Morgan Stanley’s analysts have also compared RTX 2080 shader performance (without DLSS) to the 1080 Ti and bemoaned the lack of a differential the likes of which was seen during the 980 Ti to 1080 jump. Of course, they completely ignored the fact that 980 Ti to 1080 was a process node jump (28nm to 16nm FF) as well as an architectural upgrade while 1080 Ti to 2080 is mostly just an architectural upgrade (12NFF is essentially an enhanced version of 16FF). Even then, had NVIDIA not wanted to disrupt the market with something new and unknown, they could have covered the die in traditional shaders and achieved similar results.
Of course, accelerating gaming performance isn’t the only thing you can use these tensor cores for. Students and researchers all over the world should be able to make use of RTX cards to accelerate models and training of neural nets much more than Pascal could. From their perspective, the RTX series is downright cheap.
The real caveats: since MS didn’t do a very good job of it, here are some factual potential downsides to NVIDIA
The fact remains that this is a bleeding edge product right now and like the first iPhone, it will be far from perfect. In fact, just like we think it’s sheer idiocy to downgrade NVIDIA without looking at how DLSS and RTX performs in the real world – we also think it’s not advisable for any value-oriented consumer to go buy these till all the testing is done. Early adopters want to buy the best of tech and they take a certain amount of risk by doing so (which in our judgment and considering NVIDIA’s absolute hold over the gaming market is lower than you would think) and this fact will not be different for RTX series GPUs.

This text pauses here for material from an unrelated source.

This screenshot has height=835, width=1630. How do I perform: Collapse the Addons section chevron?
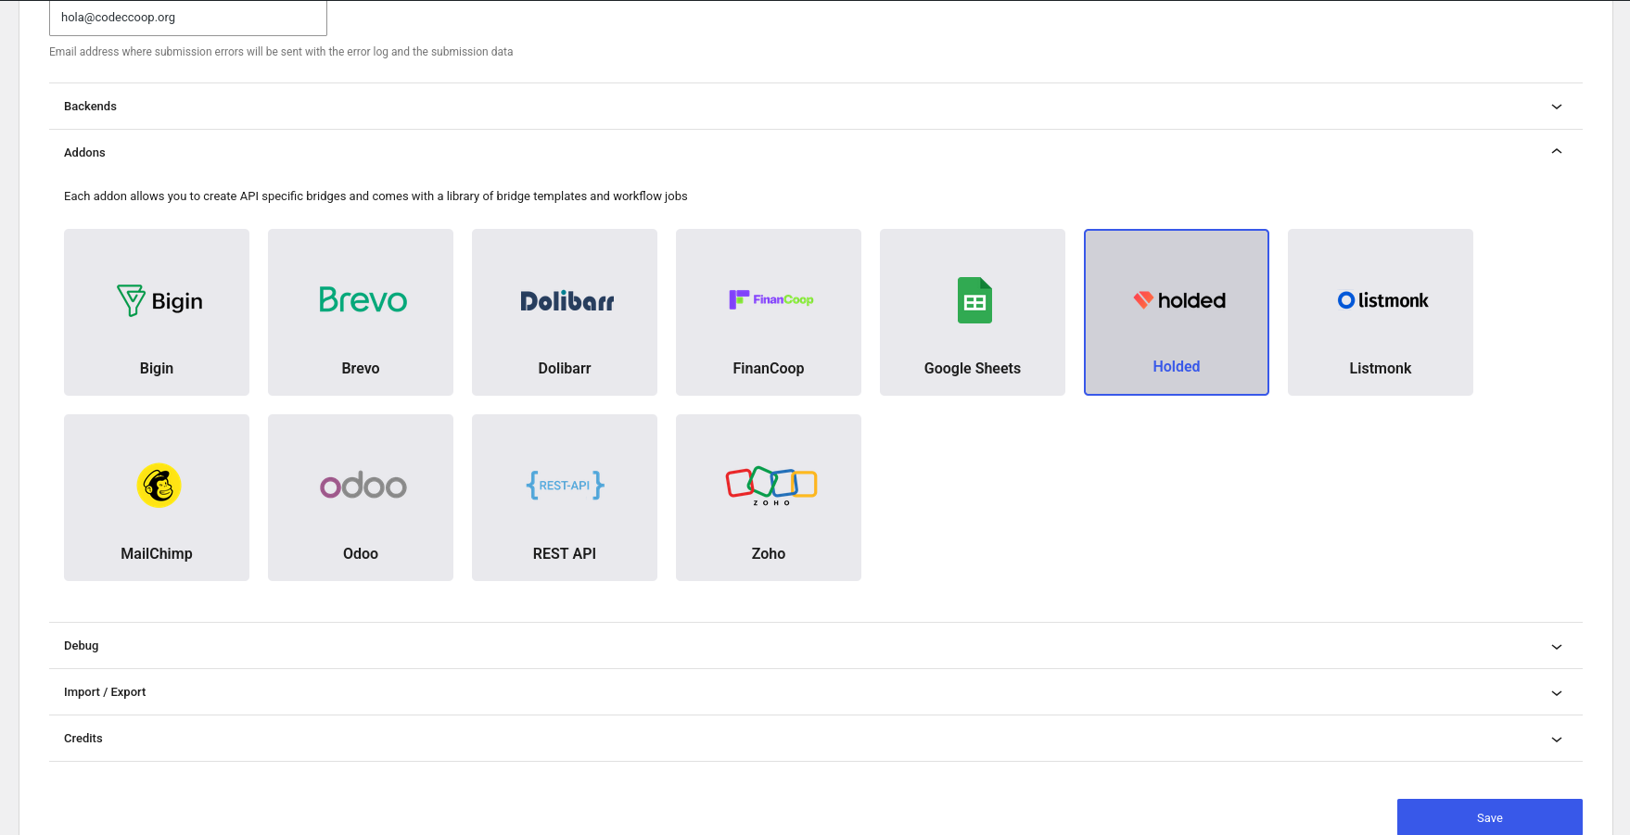point(1556,152)
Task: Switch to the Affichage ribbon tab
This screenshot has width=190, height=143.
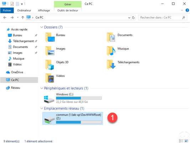Action: tap(44, 10)
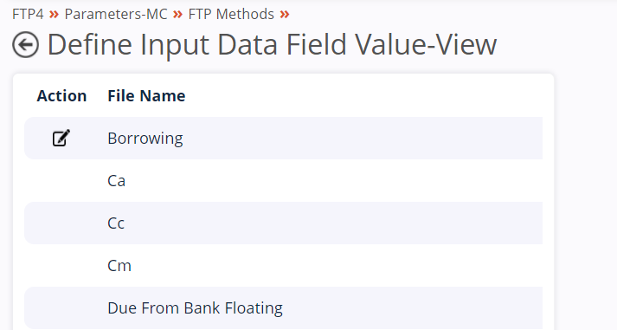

Most of the buyers who don’t spend big bucks on upgrading to the top-of-the-line card every year would best wait and see how DLSS performs before making the jump – and only if it’s worth it to them. Alternatively, they can go for Pascal based cards, which are much cheaper now and offer insane value. This is also why I believe their comments are very reactionary and not rational at all. What would a gamer that cannot afford RTX turn to? AMD? Nope – most of them would turn to Pascal. The fact that the only real substitute to Turing is also from NVIDIA (Pascal) should tell you all that you need to know about its fundamentals. AMD is only competitive at a very specific budget-price-point (where its RX 580 cards lie) to the point where its presence is mostly negligible for future buying decisions.

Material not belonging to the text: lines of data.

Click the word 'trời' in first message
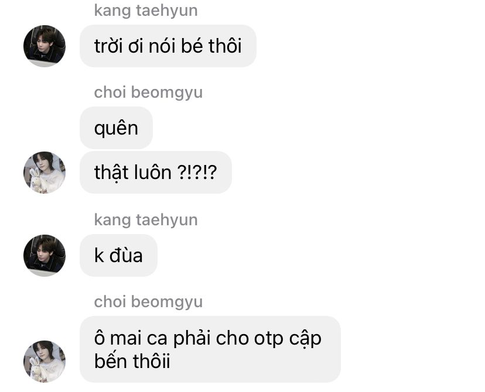Viewport: 485px width, 392px height. point(109,46)
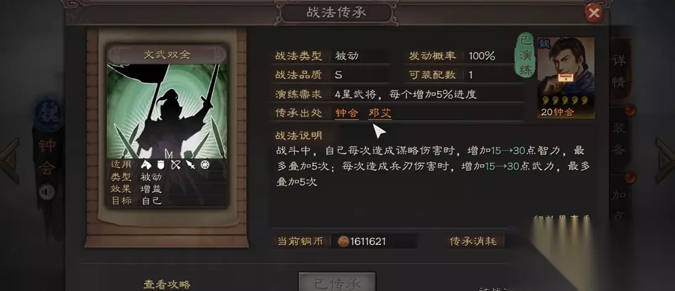Click the spear troop-type icon
Image resolution: width=675 pixels, height=291 pixels.
(x=190, y=165)
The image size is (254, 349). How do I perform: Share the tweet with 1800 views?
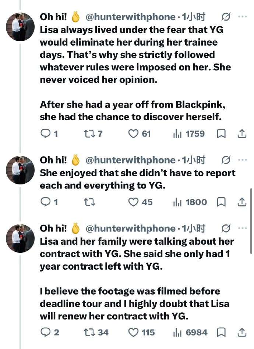242,202
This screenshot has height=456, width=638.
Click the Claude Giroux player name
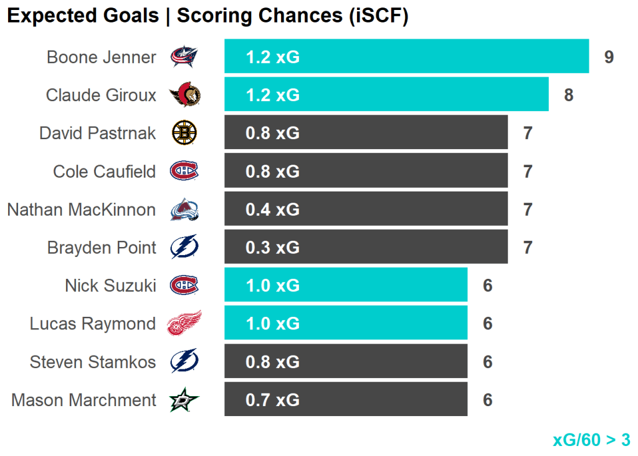point(101,95)
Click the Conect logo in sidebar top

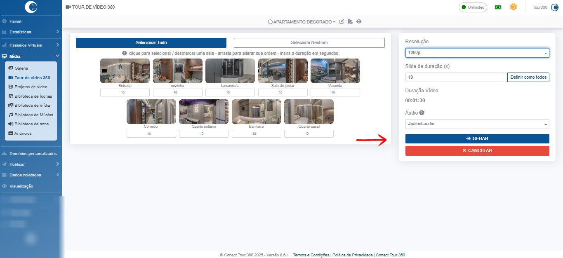tap(31, 7)
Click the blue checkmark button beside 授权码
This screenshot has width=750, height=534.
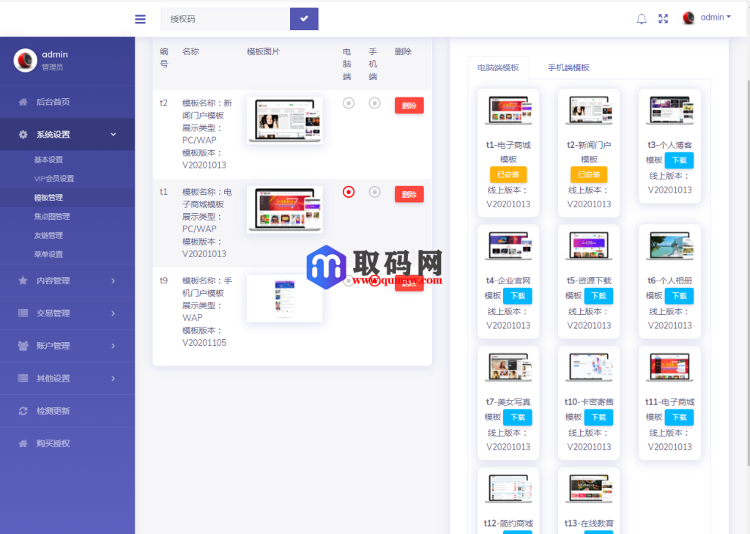pos(303,18)
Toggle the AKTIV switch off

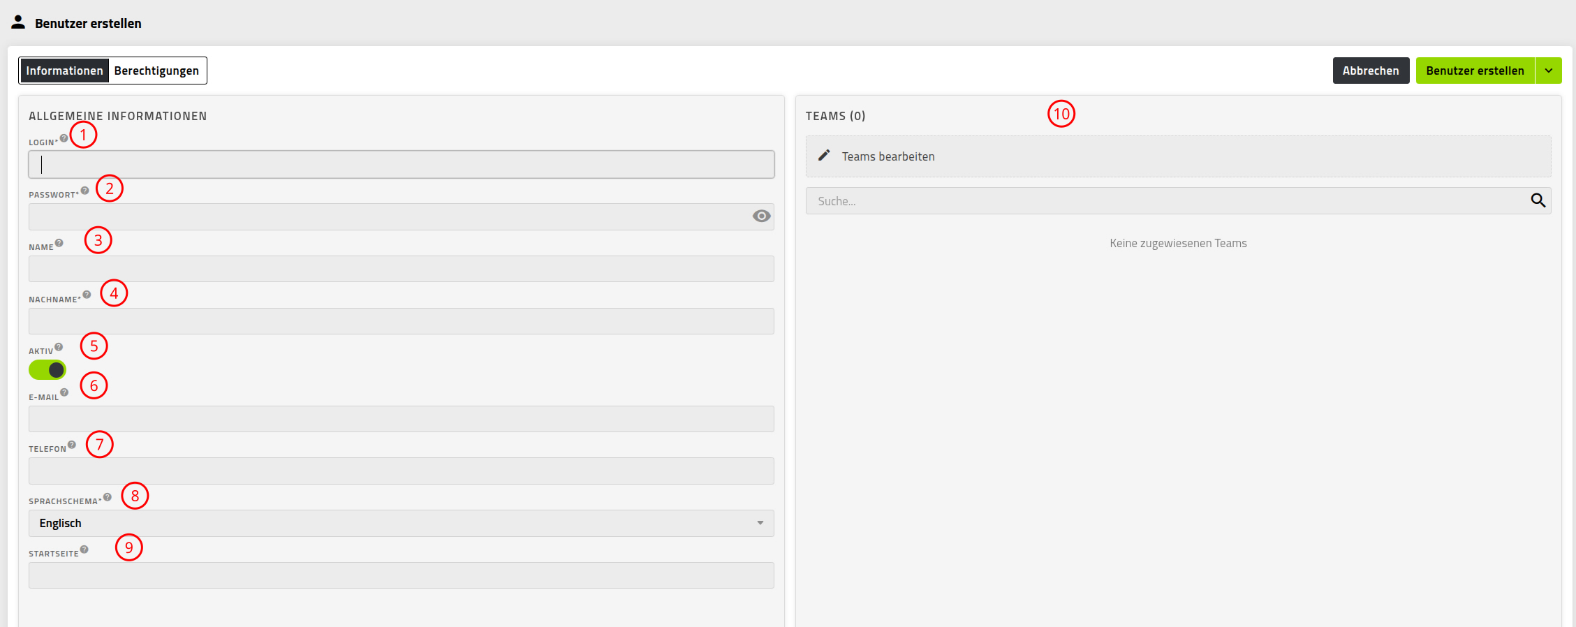pos(47,370)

The biggest caveat I can see for NVIDIA as a stock is the fact that the wind has probably been taken out of its sails after the cryptocurrency market burst. While it clearly didn’t affect them as much as AMD (Vega cards were god-like at mining), it almost certainly will impact revenue and it is uncertain if Jensen can keep handing out record quarters like candy. A lot of the future rides on RTX series doing well in the market and walling itself off with an RTX and AI-powered ecosystem – and we can only tell whether this is something likely to happen once we take a look at how the first DLSS and RTX- based titles fare (unfortunately we don’t have access to a crystal ball so you will just have to wait till a good numbers of these titles come out). Peace.